RPA reactions were performed in a total volume of 50 μl using the TwistAmp™ Basic Kit (TwistDX, Cambridge, UK). The reaction mixture included 420 nM each primer, 14 mM magnesium acetate, 29.5 μl rehydration buffer, 11.2 μl nuclease-free water, and 2 μl of bacterial DNA. A master mix was prepared containing all reagents except the DNA template and magnesium acetate, and then dispensed into 0.2 ml reaction tubes containing a dry enzyme pellet. Two microliters of DNA was added to each tube, followed by magnesium acetate into the tube lids and the lids were carefully closed. Reaction tubes were then vortexed and briefly centrifuged. Immediately thereafter, the reaction tubes were placed in an Eppendorf PCR thermocycler at 37°C to initiate the reaction. After 2 min the tubes were removed, briefly vortexed, centrifuged and then placed back into the thermocycler for another 28 min. Amplified RPA reactions were purified using the QIAquick PCR Purification Kit (Qiagen, Toronto, ON, Canada) automated on the QIAcube (Qiagen, Toronto, ON, Canada). Following purification, RPA products were electrophoresed on 2% (w/v) agarose gels containing ethidium bromide, and visualized using a fluorescence imager (FluorChem FC2; Alpha Innotech, San Leandro, CA, USA).

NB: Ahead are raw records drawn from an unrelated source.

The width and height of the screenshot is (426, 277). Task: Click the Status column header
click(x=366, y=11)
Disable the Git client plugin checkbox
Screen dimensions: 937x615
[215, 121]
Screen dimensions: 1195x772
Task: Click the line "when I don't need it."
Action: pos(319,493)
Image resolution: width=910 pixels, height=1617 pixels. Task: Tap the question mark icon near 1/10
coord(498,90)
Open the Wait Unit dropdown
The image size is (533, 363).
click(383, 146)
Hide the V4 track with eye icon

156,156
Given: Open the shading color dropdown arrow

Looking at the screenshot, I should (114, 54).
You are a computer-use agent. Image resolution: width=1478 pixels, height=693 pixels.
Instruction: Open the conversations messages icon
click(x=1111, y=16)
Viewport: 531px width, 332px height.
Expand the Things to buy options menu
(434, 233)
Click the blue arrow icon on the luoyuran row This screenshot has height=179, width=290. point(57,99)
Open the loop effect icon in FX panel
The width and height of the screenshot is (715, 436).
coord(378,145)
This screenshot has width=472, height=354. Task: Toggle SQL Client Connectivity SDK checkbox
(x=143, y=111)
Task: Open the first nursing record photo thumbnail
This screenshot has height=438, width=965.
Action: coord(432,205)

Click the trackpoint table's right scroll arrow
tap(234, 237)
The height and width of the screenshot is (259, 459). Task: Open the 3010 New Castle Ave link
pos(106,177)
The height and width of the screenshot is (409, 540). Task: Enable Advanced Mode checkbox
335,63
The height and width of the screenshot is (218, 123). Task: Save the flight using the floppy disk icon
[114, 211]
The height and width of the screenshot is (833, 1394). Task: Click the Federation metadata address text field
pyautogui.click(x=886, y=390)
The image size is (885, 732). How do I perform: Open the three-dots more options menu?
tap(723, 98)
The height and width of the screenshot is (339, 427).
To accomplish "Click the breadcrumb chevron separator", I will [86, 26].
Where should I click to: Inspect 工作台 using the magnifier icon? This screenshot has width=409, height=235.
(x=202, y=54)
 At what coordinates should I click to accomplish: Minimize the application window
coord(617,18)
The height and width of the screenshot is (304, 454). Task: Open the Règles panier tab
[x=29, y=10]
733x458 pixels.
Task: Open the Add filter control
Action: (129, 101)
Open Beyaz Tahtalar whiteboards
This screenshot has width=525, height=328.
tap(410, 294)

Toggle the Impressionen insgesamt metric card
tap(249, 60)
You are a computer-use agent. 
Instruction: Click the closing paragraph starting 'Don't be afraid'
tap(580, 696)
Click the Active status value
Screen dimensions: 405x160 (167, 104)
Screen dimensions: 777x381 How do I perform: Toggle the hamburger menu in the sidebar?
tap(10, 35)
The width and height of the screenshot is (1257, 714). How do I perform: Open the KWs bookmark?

Each species-specific RPA assay, including multiplex and real-time assays were screened for inclusivity against 36 representative isolates of each of the four target species (n = 144). The M. haemolytica isolates represented both serotypes A1 and A6 and encompassed 35 different pulsed field gel electrophoresis (PFGE) profiles. Isolates were obtained from lung tissues of BRD mortalities, collected in both Canada and the USA (9, 15, 24). Arising from the same studies, P. multocida and H. somni isolates belonged to 31 and 21 PFGE types, respectively. The M. bovis isolates were collected from the Stanford et al. (15) study and consisted of 27 different PFGE profiles.

A total of 66 bacterial strains (Table 3) belonging to BRD pathogens, closely related species, or other species known to be present in the upper and lower bovine respiratory tract were used to test the specificity of the BRD target RPA assays using the basic kit (Table 2). Bacterial strains were purchased from the American Type Culture Collection (ATCC), Culture Collection University of Gothenburg (CCUG), or obtained from a collaborating laboratory (25). DNA was extracted using the DNeasy Blood & Tissue Kit (Qiagen, Toronto, ON, Canada) with appropriate protocols for Gram positive and Gram negative bacteria.

TABLE 3

Table 3. A list of strains used for recombinase polymerase amplification specificity testing.

Similarly for the ICE RPA, reactions were prepared as described above. Specificity of the ICE target was evaluated using the three ICE control strains from our collection (Table 1) as well as an additional 22 sequenced strains (belonging to M. haemolytica, P. multocida and H. somni), 11 with and 11 without ICE.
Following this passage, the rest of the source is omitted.